[START OF Records for the task]

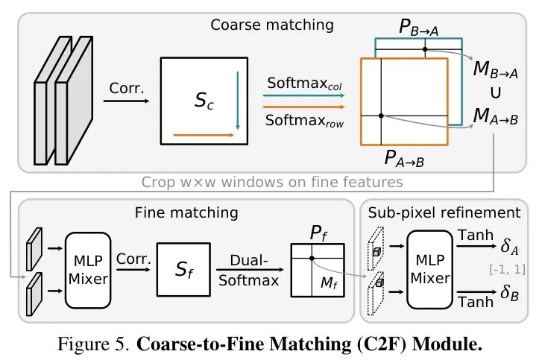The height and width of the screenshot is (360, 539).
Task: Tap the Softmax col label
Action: pos(304,86)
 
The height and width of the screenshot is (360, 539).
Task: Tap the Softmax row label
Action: pos(304,121)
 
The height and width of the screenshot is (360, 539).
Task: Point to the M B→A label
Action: pos(496,72)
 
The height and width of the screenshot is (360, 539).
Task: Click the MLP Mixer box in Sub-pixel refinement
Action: pos(429,269)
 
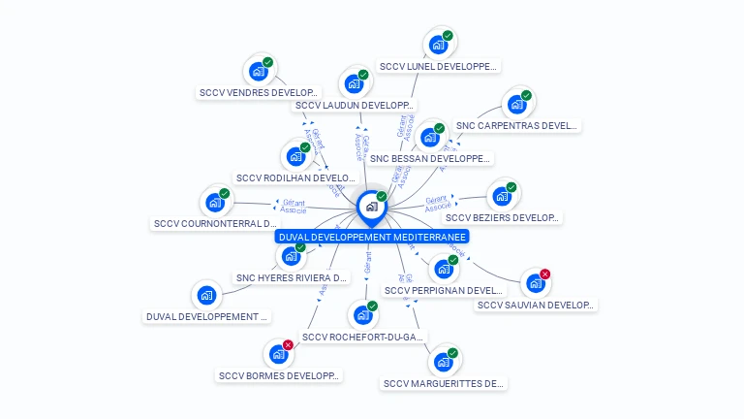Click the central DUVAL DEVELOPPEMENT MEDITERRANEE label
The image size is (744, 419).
tap(372, 237)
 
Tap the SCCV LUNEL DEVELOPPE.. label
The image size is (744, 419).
tap(439, 67)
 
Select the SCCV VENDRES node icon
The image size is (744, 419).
tap(258, 71)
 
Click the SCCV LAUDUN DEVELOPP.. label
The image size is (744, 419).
tap(355, 106)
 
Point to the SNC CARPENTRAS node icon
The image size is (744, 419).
tap(516, 104)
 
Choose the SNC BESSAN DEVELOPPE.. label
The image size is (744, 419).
tap(430, 158)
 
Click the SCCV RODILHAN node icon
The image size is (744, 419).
tap(294, 155)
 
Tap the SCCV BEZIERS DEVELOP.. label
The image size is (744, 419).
tap(503, 218)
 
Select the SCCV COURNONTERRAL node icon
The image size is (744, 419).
tap(214, 203)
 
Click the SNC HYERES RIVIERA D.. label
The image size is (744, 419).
tap(291, 278)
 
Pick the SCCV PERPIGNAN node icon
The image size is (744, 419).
tap(443, 269)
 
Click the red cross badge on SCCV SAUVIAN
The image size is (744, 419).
tap(545, 274)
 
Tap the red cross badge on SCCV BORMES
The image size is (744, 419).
tap(288, 345)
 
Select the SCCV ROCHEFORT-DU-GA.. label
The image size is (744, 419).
tap(362, 338)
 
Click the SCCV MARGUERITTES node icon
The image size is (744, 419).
tap(443, 362)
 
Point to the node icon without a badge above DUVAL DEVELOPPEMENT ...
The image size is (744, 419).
tap(205, 295)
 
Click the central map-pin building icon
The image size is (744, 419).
tap(371, 207)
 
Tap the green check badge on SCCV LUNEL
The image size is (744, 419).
tap(448, 36)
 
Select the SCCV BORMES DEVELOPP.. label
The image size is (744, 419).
tap(279, 375)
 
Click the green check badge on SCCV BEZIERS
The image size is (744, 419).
tap(512, 187)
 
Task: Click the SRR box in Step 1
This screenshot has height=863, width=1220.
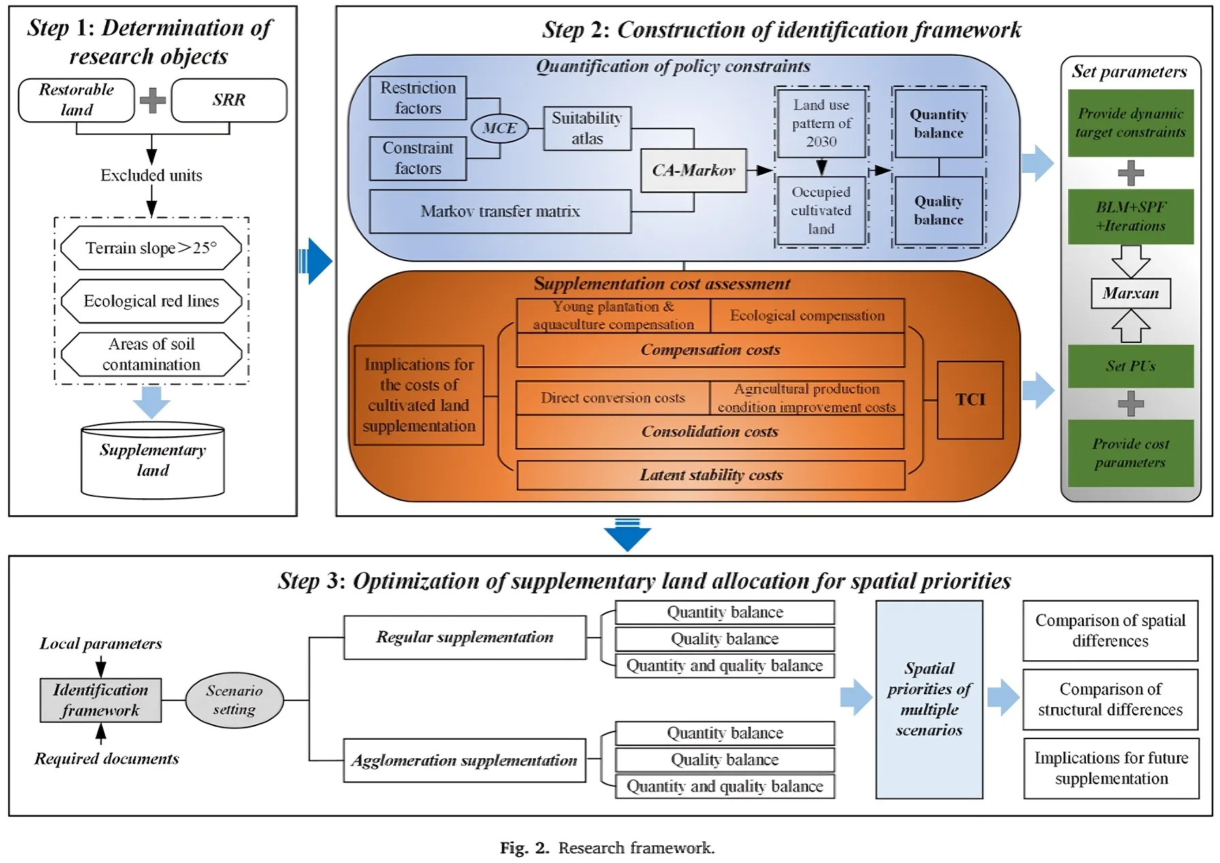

[END OF Records for the task]

Description of the task: Turn everything from the start of the entries above down to the line containing "Action: pos(304,121)", inclusive, into a JSON list of strings with one string per line and no blank lines. Leave the pictures out.

The solution:
[
  "The height and width of the screenshot is (360, 539).",
  "Task: Tap the Softmax col label",
  "Action: pos(304,86)",
  "The height and width of the screenshot is (360, 539).",
  "Task: Tap the Softmax row label",
  "Action: pos(304,121)"
]